Cristina revela, entretanto, que, devido ao cenário econômico, "algumas novidades" em termos de bebidas ficarão para 2017. "Tivemos de desacelerar. Não é um ano fácil para a indústria", desabafa.

A Minas Fruit também deixará para o próximo ano alguns investimentos, de acordo com a diretora comercial da agroindústria mineira, Alexia Mendonça Campos. "Estamos fazendo pesquisas, mas já sabemos que China e Estados Unidos são mercados em potencial", observa.

De acordo com Alexia os sucos naturais e sem açúcar são uma tendência. "Já temos a linha de sucos Le Verger e faremos outros lançamentos no segundo semestre aqui no Brasil, seguindo a ideia de redução."

Insumos

Diante dessa demanda indústria, a Duas Rodas lançou recentemente a S-Fit, uma linha de emulsões e preparados líquidos que garante redução entre 30% e 50% do nível de açúcar em bebidas.
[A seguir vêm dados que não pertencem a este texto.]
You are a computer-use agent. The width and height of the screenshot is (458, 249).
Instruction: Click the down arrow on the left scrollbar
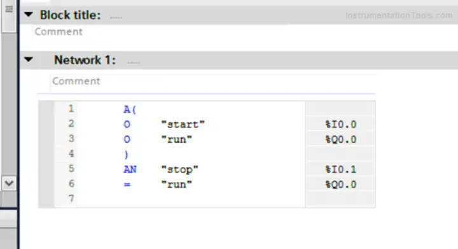[9, 183]
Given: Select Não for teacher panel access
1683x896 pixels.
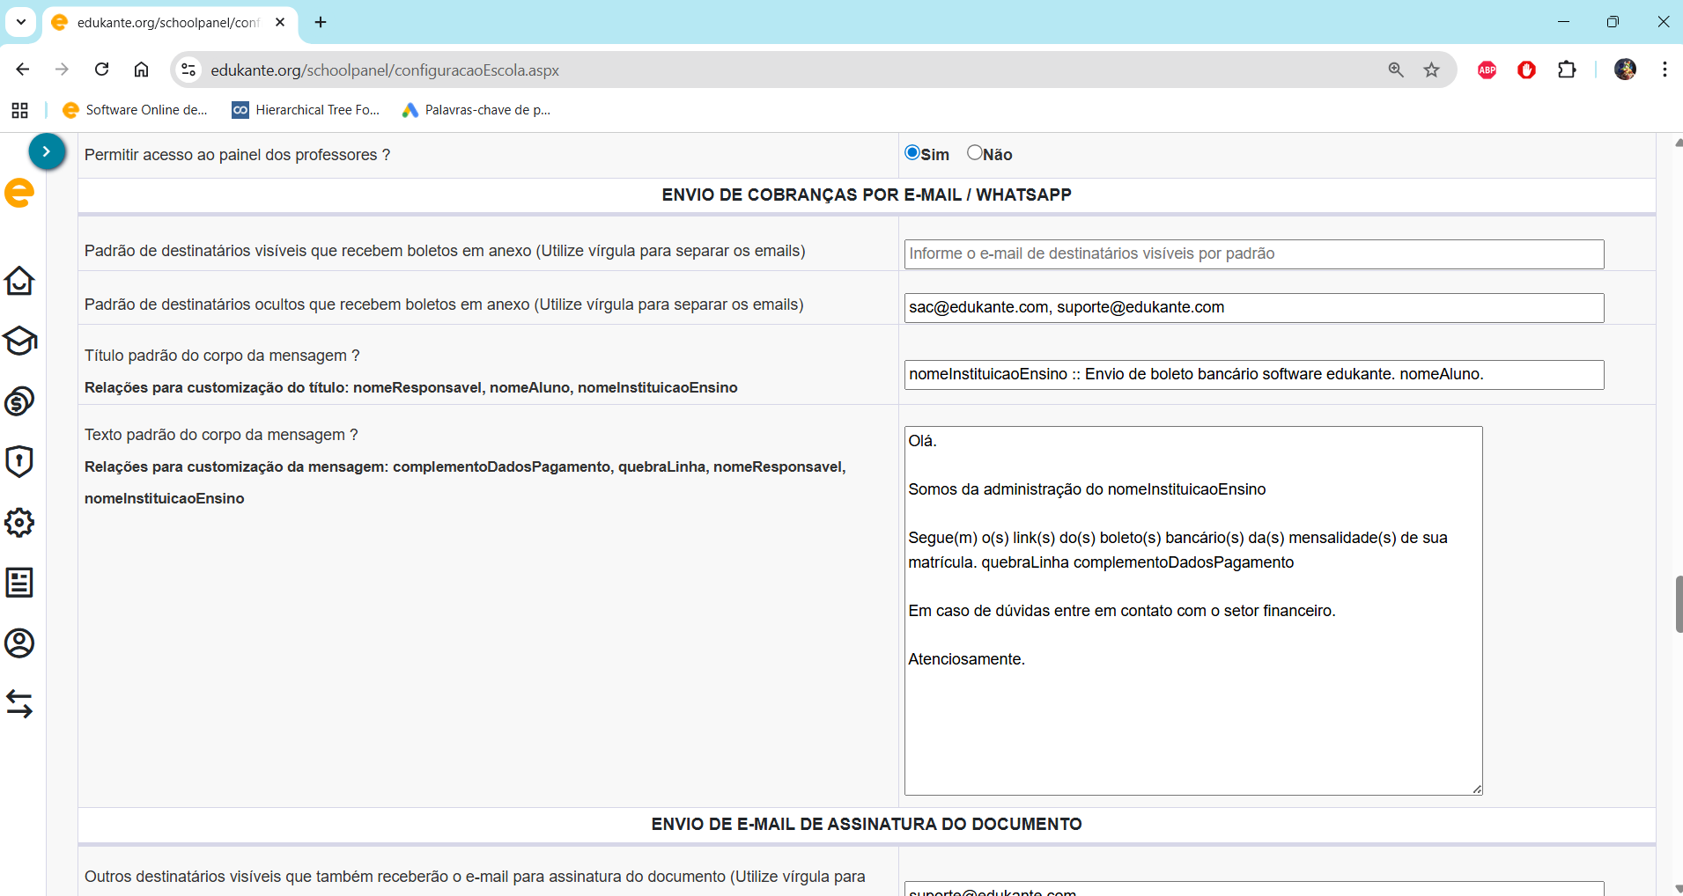Looking at the screenshot, I should pyautogui.click(x=974, y=153).
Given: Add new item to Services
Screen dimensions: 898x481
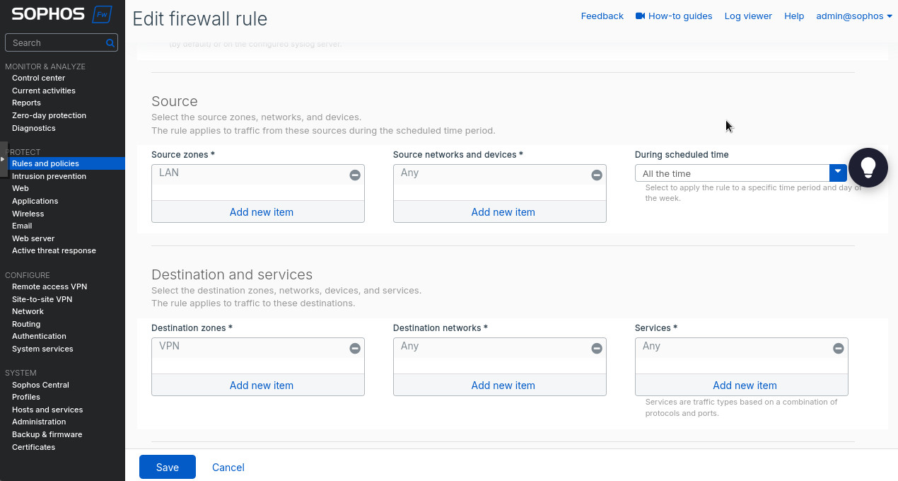Looking at the screenshot, I should 744,386.
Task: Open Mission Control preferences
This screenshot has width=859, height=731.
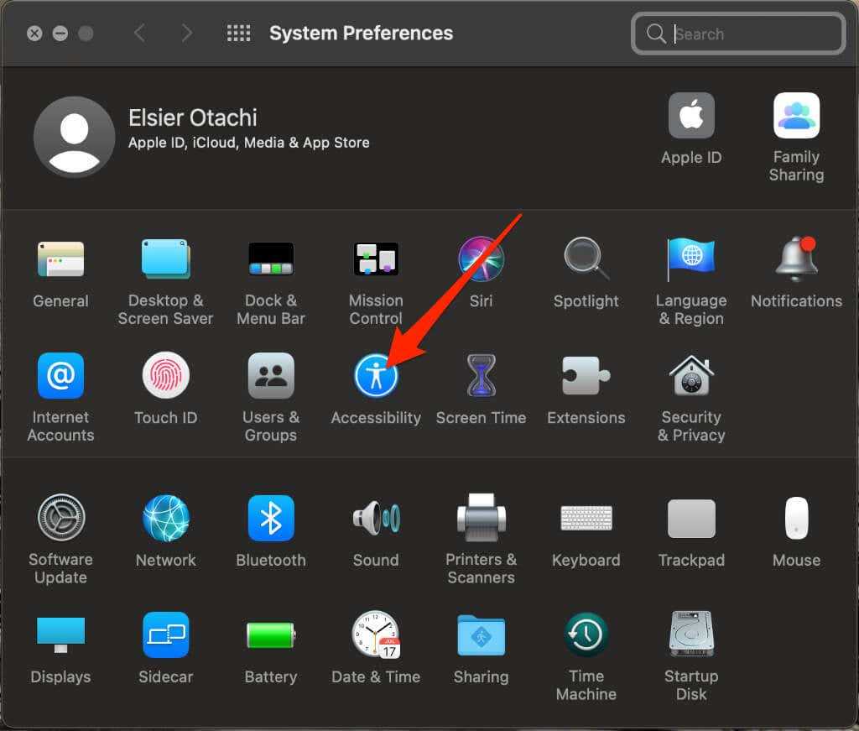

O gerente de marketing da Duas Rodas, Marco Paulo Pereira Henriques, ressalta que além da manutenção do sabor, a novidade representa economia para o setor.

"É possível uma economia entre 25% e 50% para as empresas fabricantes de bebidas. O açúcar é parte considerável dos custos. Além disso, acreditamos que essa demanda ainda crescerá muito, porque o setor está crescendo", afirma ele.